Despite being critical of the wider industry, Lust believes porn can be an “absolutely wonderful” space. She has published several books on the subject, curated an online educational guide for young people and has released a new Ted talk just this week. “I think that porn can really help people to understand themselves and their own sexuality,” she says. “Cinema in general has this wonderful way of helping us empathise with other people by understanding other stories. And I think that porn can really be a great inspiration.” The key is to make sure you are using it correctly. “Some people are using porn like a bag of chips: they go through it quick, and then their stomach hurts and they feel bad about themselves and they go ‘why did I do that?’”
As consumers are becoming more conscious of where their food and clothing comes from, Lust says the same attitudes should be applied to porn. “I would really like to ask people to be more conscious when they are surfing for porn online: see if there’s an about page, can you learn anything about who are the owners of that company?

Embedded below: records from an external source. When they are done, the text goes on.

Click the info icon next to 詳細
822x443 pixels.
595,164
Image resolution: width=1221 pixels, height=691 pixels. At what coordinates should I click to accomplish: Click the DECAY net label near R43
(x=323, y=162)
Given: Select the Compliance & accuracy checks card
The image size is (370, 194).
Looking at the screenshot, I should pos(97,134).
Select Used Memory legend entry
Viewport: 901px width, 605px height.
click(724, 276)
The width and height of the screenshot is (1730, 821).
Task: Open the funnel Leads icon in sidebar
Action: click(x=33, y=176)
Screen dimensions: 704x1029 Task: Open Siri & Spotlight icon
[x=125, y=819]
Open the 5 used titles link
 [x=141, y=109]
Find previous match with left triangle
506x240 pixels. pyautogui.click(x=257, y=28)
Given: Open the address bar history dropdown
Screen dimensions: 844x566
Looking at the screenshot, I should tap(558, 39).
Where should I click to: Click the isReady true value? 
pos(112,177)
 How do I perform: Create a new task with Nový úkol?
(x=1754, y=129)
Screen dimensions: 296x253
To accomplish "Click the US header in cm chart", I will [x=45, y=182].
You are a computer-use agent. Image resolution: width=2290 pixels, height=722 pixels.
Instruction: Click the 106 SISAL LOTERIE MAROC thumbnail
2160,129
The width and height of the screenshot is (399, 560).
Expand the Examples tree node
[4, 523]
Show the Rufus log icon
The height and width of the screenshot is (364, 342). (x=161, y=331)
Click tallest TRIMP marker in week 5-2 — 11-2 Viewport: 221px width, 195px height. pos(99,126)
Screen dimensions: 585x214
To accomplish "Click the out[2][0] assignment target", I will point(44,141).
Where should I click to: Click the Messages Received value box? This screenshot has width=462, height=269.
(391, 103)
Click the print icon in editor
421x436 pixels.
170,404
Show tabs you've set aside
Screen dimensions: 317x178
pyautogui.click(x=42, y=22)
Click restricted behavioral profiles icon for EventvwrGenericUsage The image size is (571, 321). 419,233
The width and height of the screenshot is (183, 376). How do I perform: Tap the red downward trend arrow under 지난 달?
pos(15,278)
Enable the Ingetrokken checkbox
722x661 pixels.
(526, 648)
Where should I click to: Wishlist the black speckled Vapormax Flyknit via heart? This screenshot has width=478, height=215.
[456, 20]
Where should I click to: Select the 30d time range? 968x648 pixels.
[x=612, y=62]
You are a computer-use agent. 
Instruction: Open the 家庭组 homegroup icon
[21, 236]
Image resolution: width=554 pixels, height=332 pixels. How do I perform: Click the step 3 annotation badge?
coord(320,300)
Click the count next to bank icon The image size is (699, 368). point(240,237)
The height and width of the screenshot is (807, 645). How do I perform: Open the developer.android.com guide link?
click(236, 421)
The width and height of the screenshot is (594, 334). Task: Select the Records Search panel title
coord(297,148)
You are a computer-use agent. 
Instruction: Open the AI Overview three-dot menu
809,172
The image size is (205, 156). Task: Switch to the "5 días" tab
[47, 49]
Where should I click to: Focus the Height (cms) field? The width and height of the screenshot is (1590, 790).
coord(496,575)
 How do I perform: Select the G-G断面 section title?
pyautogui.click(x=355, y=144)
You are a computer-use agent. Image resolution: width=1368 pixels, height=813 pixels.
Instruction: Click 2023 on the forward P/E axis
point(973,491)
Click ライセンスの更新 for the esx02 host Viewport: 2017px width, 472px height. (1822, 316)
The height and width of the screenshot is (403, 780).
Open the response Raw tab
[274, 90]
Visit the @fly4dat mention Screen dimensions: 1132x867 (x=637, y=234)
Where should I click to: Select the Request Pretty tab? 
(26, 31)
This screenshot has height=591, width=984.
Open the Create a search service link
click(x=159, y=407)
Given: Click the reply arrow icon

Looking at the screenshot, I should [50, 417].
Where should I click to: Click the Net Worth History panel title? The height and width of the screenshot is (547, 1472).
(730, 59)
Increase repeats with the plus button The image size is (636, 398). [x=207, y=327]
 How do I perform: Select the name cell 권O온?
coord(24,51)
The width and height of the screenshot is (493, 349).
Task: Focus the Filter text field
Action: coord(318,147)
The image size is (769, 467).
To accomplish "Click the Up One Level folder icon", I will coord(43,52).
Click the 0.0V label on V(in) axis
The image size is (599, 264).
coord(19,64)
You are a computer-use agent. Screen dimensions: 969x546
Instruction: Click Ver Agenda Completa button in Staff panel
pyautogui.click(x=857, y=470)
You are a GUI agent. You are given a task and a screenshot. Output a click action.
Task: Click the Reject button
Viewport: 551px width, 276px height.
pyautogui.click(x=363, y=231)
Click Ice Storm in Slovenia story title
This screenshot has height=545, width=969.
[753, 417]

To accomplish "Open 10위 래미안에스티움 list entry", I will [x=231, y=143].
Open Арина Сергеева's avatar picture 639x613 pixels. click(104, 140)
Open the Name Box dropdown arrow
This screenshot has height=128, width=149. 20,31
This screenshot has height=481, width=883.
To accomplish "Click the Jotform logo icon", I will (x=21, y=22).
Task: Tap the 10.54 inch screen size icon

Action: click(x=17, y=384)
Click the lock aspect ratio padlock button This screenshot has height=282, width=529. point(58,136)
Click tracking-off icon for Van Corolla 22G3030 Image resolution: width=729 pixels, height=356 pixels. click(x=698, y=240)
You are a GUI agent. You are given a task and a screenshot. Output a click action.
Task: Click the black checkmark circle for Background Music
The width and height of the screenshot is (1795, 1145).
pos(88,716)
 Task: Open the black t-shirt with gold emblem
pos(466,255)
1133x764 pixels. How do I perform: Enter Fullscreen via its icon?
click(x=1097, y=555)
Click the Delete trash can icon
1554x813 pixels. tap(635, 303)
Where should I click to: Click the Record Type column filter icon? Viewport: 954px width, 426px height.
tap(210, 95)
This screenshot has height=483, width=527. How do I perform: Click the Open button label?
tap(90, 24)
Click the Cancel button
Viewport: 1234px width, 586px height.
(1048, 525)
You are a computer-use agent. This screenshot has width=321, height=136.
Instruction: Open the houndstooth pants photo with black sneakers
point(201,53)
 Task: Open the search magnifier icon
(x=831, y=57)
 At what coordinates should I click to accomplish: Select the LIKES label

Are there owners, or is it just some company postbox somewhere in Las Vegas? Who’s working there? What are the values? How do they make their films? Can you watch interviews with the performers?”
Her final piece of advice is that, if you are in a position to do so, you should pay for your porn to ensure that the performers onscreen are being adequately remunerated for their time. “I think that one of the most important things is workers rights. If you enjoy porn, please support the people in the industry, don’t support the biggest of the corporations who don’t really care about about sex workers or porn,” she says. “These are real people – they have kids and they go to school, and they need to pay for their apartments and their food. That’s the reality.”
Despite the fact that Pornhub is now topping 120 million views a day, Lust remains optimistic that there is a porn paradise on the horizon. “We can take out all of those bad values and we can clean our porn – we can put it in the washing machine and we can hang it out in the sun and we can make porn that makes people feel great about themselves.” Along with her office mantra “done is better than perfect”, she also offers up another slogan that has informed much of her work: pleasure is the purpose.
“We deserve better porn,” she says. “We cannot put our heads in the sand and pretend that it doesn’t exist. It’s necessary to talk about it, it’s good to complain about it, but what we really need to do is take action. If we want our porn to be different, then we have to make it different. We need all these different perspectives and we need them from different parts of the world, otherwise we’re gonna see the same stories time after time after time: the mafia guy, the stepsister and pizza guy.”